The Proposed Definition of “Complex”: It’s Not Complex Enough
Posted April 23, 2014 by CUNA Regulatory Advocacy
Most readers now know that NCUA’s RBC proposed rule applies to “complex” credit unions, which NCUA defines as any federally insured credit union with more than $50 million in assets. Why did NCUA choose to define “complex” based on asset size? From our perspective, this is overly simplistic. It is business decisions, operations, activities and portfolios that make a credit union’s operations complex, not simply its assets. The definition of “complex” should rely on factors that are actually related to risk.
According to NCUA stats, as of January 2013, 94 percent of total federally insured assets are held with credit unions of $50 million or more in assets. In other words, most credit unions will be considered “complex” and thus covered by the new proposal.
Such a simplistic approach should mean it will be easier for the agency and credit unions to determine if they are in or out of the rule. But that is not necessarily the case as credit unions with assets of say, $40 million, will need to start thinking about how the rule would impact their operations once they cross over the “complex” credit union threshold.
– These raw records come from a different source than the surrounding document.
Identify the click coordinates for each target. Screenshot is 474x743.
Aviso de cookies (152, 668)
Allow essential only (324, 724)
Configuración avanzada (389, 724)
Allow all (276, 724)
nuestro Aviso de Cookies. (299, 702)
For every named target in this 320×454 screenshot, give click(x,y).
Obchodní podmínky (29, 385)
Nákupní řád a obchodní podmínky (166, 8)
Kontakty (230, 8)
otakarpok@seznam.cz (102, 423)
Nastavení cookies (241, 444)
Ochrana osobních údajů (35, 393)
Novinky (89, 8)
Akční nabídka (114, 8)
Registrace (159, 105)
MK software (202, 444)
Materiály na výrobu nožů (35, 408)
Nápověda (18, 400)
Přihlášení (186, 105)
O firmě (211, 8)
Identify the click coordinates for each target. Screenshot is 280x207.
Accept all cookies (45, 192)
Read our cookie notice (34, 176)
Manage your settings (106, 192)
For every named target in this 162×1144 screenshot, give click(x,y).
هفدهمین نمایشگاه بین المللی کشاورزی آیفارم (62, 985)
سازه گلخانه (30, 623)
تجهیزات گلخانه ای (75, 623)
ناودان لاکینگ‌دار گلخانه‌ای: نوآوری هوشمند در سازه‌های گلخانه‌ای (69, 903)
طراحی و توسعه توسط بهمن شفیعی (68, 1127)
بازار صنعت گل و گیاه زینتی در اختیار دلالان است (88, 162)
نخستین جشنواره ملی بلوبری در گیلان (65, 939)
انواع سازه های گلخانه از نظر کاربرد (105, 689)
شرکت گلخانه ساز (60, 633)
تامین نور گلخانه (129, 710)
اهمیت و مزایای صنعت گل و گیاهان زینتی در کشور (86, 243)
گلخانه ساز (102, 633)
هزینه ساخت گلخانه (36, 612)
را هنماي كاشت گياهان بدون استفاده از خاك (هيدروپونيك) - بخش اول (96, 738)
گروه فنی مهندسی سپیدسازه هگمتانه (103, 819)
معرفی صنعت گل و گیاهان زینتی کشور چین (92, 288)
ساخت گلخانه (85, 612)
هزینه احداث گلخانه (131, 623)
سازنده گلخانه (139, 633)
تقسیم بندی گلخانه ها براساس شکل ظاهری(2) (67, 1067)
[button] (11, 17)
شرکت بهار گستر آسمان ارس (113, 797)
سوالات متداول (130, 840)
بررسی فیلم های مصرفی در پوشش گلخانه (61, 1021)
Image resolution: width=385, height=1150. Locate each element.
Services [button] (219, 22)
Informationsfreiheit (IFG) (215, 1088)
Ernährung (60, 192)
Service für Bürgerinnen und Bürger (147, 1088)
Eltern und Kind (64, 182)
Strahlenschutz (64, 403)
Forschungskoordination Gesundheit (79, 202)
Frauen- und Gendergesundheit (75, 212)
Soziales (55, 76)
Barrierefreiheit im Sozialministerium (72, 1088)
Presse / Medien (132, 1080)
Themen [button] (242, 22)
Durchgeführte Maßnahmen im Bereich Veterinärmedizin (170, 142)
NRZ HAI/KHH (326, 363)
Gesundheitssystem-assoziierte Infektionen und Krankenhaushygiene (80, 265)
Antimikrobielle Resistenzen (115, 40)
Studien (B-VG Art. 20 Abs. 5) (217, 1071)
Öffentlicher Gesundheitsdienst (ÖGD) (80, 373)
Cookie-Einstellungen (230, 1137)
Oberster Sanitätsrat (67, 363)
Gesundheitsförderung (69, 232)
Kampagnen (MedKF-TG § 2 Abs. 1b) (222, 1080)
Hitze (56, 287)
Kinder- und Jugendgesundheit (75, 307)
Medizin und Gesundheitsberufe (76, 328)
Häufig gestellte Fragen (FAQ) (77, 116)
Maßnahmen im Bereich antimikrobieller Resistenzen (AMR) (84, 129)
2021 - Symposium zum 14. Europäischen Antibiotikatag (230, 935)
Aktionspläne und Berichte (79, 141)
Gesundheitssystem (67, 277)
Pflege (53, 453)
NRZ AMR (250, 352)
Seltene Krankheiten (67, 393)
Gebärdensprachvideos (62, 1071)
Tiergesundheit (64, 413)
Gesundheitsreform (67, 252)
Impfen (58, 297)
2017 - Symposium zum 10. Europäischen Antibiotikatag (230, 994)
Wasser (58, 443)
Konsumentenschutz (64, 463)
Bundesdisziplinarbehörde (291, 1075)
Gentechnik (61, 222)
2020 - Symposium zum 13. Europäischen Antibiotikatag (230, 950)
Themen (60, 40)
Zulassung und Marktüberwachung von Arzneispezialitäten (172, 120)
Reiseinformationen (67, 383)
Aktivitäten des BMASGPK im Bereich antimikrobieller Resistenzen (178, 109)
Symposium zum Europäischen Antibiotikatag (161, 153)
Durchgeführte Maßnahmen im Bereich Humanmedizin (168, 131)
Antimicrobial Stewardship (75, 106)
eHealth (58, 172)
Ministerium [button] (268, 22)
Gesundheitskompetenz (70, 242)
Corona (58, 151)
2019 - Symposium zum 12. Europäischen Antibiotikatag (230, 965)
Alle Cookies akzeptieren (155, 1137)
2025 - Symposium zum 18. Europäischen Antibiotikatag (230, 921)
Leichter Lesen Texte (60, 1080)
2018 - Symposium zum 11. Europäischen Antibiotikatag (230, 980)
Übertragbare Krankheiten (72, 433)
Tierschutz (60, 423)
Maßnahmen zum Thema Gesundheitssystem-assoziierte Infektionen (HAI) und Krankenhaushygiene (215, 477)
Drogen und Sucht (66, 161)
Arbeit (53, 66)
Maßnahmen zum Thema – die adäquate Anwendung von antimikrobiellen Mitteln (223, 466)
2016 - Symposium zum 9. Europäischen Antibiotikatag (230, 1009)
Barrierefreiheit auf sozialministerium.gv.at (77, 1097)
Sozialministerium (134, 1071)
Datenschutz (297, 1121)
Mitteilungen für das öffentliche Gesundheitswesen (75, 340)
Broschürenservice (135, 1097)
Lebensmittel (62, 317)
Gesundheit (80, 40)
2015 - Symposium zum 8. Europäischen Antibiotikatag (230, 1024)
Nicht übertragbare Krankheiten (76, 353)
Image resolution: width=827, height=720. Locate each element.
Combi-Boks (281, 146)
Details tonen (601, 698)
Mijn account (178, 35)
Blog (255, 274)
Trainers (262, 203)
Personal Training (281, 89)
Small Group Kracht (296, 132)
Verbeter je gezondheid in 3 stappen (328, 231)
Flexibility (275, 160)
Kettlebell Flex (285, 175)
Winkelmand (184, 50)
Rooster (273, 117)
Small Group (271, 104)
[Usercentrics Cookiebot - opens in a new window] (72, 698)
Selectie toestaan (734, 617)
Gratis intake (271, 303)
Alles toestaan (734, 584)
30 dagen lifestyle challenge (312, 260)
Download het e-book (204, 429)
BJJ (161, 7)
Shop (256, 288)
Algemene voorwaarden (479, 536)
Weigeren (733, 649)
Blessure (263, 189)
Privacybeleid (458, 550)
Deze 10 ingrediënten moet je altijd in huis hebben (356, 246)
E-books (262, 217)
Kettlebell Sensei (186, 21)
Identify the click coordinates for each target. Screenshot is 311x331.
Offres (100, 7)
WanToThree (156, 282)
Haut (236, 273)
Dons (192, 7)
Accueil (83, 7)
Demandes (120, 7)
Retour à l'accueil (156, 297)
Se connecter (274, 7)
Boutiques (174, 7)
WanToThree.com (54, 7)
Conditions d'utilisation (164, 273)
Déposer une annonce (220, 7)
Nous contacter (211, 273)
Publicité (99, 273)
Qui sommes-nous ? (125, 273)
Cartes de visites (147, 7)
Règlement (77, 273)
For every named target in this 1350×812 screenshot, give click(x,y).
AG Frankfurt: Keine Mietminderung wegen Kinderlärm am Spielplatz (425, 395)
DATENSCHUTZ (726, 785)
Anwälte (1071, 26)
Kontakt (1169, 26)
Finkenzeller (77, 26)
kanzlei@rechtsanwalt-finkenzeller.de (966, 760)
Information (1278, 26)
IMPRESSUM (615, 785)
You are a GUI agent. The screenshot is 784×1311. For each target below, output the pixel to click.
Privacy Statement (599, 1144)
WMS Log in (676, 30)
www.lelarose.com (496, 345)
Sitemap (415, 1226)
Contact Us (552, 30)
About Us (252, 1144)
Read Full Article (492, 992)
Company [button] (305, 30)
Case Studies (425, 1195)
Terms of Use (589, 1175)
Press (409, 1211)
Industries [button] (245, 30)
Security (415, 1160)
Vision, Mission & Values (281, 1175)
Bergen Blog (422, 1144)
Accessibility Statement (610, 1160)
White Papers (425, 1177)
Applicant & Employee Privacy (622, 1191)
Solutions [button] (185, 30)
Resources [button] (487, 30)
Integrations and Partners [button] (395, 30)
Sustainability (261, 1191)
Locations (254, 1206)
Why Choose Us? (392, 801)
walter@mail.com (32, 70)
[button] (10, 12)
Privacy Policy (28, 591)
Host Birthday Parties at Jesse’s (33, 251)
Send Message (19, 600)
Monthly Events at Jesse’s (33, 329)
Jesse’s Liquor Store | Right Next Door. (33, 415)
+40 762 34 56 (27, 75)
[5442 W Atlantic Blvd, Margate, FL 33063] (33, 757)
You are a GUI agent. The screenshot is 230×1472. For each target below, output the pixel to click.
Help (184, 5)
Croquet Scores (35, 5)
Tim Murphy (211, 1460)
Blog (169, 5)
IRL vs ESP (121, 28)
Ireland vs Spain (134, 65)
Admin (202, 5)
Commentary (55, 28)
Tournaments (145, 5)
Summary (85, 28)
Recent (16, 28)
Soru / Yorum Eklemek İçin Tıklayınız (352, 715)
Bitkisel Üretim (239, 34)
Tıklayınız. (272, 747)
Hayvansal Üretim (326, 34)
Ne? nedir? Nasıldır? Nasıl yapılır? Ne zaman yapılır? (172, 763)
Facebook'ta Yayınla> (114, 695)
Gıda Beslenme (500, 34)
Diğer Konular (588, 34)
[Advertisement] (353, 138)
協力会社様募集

Moreover, a definition that is too easy distorts the purpose of having risk based capital. Under the Federal Credit Union Act, NCUA’s risk based capital system must be based on credit unions’ “portfolios of assets and liabilities” and should provide additional protection when the credit union’s net worth at the adequately capitalized level is not sufficient for the risks presented. As the Act provides, risk based capital is only needed when the complexity of a credit union’s operations present risks that justify more capital over and above the adequately capitalized level.
Bottom line, NCUA’s definition of complex as indicated by the Act is far too simple – and should be more complex!